• [YOUR GOAL]: Reproduce each of the following entries verbatim, without any alteration.

• [DATASET ROWS]:
^^^^^^^^

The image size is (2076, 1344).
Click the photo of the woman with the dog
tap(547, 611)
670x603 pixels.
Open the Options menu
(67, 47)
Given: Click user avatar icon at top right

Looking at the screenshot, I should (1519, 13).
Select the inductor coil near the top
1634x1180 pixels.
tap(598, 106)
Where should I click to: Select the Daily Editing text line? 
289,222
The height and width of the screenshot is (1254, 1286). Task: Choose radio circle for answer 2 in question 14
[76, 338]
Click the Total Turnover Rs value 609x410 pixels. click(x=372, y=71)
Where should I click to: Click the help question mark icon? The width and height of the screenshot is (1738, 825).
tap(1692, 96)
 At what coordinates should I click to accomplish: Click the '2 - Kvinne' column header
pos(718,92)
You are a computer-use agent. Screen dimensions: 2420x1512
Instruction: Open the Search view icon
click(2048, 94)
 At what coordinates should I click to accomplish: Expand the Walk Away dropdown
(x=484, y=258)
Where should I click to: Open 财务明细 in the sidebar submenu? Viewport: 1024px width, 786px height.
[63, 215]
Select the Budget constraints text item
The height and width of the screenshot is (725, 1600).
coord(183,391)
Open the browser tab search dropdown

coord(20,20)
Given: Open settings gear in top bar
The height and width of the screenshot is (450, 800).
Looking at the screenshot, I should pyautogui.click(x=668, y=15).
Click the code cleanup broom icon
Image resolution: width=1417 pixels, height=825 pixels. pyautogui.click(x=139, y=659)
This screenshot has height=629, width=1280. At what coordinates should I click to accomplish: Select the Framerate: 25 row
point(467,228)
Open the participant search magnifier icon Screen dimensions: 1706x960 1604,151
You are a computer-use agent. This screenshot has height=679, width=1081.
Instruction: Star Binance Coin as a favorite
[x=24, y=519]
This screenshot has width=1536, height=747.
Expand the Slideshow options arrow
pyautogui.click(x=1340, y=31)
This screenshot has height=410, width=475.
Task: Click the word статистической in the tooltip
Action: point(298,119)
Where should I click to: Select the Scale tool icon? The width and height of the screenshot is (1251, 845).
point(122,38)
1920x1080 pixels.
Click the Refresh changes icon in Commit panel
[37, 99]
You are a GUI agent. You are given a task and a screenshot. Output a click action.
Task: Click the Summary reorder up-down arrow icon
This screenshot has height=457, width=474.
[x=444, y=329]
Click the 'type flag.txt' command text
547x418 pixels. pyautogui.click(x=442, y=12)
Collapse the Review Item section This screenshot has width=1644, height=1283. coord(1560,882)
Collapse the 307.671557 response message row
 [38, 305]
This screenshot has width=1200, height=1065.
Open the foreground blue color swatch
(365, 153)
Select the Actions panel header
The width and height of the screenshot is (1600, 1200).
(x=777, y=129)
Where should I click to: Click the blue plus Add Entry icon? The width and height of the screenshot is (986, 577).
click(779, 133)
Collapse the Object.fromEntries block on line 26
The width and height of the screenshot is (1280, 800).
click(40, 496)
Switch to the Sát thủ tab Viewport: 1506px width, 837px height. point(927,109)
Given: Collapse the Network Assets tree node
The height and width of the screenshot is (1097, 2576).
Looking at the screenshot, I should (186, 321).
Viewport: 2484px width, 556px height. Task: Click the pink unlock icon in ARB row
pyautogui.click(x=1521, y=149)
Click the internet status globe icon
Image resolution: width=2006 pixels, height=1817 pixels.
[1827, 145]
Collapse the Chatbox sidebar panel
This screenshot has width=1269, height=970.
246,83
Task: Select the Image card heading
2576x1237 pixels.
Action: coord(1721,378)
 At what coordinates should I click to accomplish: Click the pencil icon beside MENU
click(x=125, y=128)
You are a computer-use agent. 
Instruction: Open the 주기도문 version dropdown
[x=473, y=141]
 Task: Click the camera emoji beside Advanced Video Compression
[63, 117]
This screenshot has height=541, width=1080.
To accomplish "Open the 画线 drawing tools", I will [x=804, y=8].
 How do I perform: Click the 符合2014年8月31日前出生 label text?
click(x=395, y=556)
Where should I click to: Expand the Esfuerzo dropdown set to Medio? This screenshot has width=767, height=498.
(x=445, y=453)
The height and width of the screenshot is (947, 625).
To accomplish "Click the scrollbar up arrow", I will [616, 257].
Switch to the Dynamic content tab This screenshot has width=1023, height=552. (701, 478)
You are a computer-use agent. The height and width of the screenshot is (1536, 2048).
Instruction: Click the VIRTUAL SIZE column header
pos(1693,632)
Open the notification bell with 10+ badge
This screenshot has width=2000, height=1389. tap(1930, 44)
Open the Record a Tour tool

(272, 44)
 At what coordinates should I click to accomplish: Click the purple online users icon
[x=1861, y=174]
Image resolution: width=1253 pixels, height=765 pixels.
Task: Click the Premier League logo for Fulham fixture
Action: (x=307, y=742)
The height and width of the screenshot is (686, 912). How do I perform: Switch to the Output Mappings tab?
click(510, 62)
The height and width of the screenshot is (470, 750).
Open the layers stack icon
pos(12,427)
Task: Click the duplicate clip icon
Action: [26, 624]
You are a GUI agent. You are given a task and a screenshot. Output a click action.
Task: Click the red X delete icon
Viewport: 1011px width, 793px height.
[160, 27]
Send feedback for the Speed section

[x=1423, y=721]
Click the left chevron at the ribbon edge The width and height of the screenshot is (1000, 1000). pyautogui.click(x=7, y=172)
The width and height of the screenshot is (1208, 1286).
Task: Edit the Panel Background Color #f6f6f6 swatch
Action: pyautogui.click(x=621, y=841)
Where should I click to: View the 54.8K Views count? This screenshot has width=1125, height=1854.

^^^^^^^^

• [SOLUTION TO THIS TASK]:
The image size is (2076, 1344).
Click the photo of the woman with the dog
tap(547, 611)
670x603 pixels.
Open the Options menu
(67, 47)
Given: Click user avatar icon at top right

Looking at the screenshot, I should (1519, 13).
Select the inductor coil near the top
1634x1180 pixels.
tap(598, 106)
Where should I click to: Select the Daily Editing text line? 
289,222
The height and width of the screenshot is (1254, 1286). Task: Choose radio circle for answer 2 in question 14
[76, 338]
Click the Total Turnover Rs value 609x410 pixels. click(x=372, y=71)
Where should I click to: Click the help question mark icon? The width and height of the screenshot is (1738, 825).
tap(1692, 96)
 At what coordinates should I click to accomplish: Click the '2 - Kvinne' column header
pos(718,92)
You are a computer-use agent. Screen dimensions: 2420x1512
Instruction: Open the Search view icon
click(2048, 94)
 At what coordinates should I click to accomplish: Expand the Walk Away dropdown
(x=484, y=258)
Where should I click to: Open 财务明细 in the sidebar submenu? Viewport: 1024px width, 786px height.
[63, 215]
Select the Budget constraints text item
The height and width of the screenshot is (725, 1600).
coord(183,391)
Open the browser tab search dropdown

coord(20,20)
Given: Open settings gear in top bar
The height and width of the screenshot is (450, 800).
Looking at the screenshot, I should pyautogui.click(x=668, y=15).
Click the code cleanup broom icon
Image resolution: width=1417 pixels, height=825 pixels. pyautogui.click(x=139, y=659)
This screenshot has height=629, width=1280. At what coordinates should I click to accomplish: Select the Framerate: 25 row
point(467,228)
Open the participant search magnifier icon Screen dimensions: 1706x960 1604,151
You are a computer-use agent. This screenshot has height=679, width=1081.
Instruction: Star Binance Coin as a favorite
[x=24, y=519]
This screenshot has width=1536, height=747.
Expand the Slideshow options arrow
pyautogui.click(x=1340, y=31)
This screenshot has height=410, width=475.
Task: Click the word статистической in the tooltip
Action: point(298,119)
Where should I click to: Select the Scale tool icon? The width and height of the screenshot is (1251, 845).
point(122,38)
1920x1080 pixels.
Click the Refresh changes icon in Commit panel
[37, 99]
You are a GUI agent. You are given a task and a screenshot. Output a click action.
Task: Click the Summary reorder up-down arrow icon
This screenshot has height=457, width=474.
[x=444, y=329]
Click the 'type flag.txt' command text
547x418 pixels. pyautogui.click(x=442, y=12)
Collapse the Review Item section This screenshot has width=1644, height=1283. coord(1560,882)
Collapse the 307.671557 response message row
 [38, 305]
This screenshot has width=1200, height=1065.
Open the foreground blue color swatch
(365, 153)
Select the Actions panel header
The width and height of the screenshot is (1600, 1200).
(x=777, y=129)
Where should I click to: Click the blue plus Add Entry icon? The width and height of the screenshot is (986, 577).
click(779, 133)
Collapse the Object.fromEntries block on line 26
The width and height of the screenshot is (1280, 800).
click(40, 496)
Switch to the Sát thủ tab Viewport: 1506px width, 837px height. point(927,109)
Given: Collapse the Network Assets tree node
The height and width of the screenshot is (1097, 2576).
Looking at the screenshot, I should (186, 321).
Viewport: 2484px width, 556px height. Task: Click the pink unlock icon in ARB row
pyautogui.click(x=1521, y=149)
Click the internet status globe icon
Image resolution: width=2006 pixels, height=1817 pixels.
[1827, 145]
Collapse the Chatbox sidebar panel
This screenshot has width=1269, height=970.
246,83
Task: Select the Image card heading
2576x1237 pixels.
Action: coord(1721,378)
 At what coordinates should I click to accomplish: Click the pencil icon beside MENU
click(x=125, y=128)
You are a computer-use agent. 
Instruction: Open the 주기도문 version dropdown
[x=473, y=141]
 Task: Click the camera emoji beside Advanced Video Compression
[63, 117]
This screenshot has height=541, width=1080.
To accomplish "Open the 画线 drawing tools", I will [x=804, y=8].
 How do I perform: Click the 符合2014年8月31日前出生 label text?
click(x=395, y=556)
Where should I click to: Expand the Esfuerzo dropdown set to Medio? This screenshot has width=767, height=498.
(x=445, y=453)
The height and width of the screenshot is (947, 625).
To accomplish "Click the scrollbar up arrow", I will [616, 257].
Switch to the Dynamic content tab This screenshot has width=1023, height=552. (701, 478)
You are a computer-use agent. The height and width of the screenshot is (1536, 2048).
Instruction: Click the VIRTUAL SIZE column header
pos(1693,632)
Open the notification bell with 10+ badge
This screenshot has width=2000, height=1389. tap(1930, 44)
Open the Record a Tour tool

(272, 44)
 At what coordinates should I click to accomplish: Click the purple online users icon
[x=1861, y=174]
Image resolution: width=1253 pixels, height=765 pixels.
Task: Click the Premier League logo for Fulham fixture
Action: (x=307, y=742)
The height and width of the screenshot is (686, 912). How do I perform: Switch to the Output Mappings tab?
click(510, 62)
The height and width of the screenshot is (470, 750).
Open the layers stack icon
pos(12,427)
Task: Click the duplicate clip icon
Action: [26, 624]
You are a GUI agent. You are given a task and a screenshot. Output a click action.
Task: Click the red X delete icon
Viewport: 1011px width, 793px height.
[160, 27]
Send feedback for the Speed section

[x=1423, y=721]
Click the left chevron at the ribbon edge The width and height of the screenshot is (1000, 1000). pyautogui.click(x=7, y=172)
The width and height of the screenshot is (1208, 1286).
Task: Edit the Panel Background Color #f6f6f6 swatch
Action: pyautogui.click(x=621, y=841)
Where should I click to: View the 54.8K Views count? This screenshot has width=1125, height=1854.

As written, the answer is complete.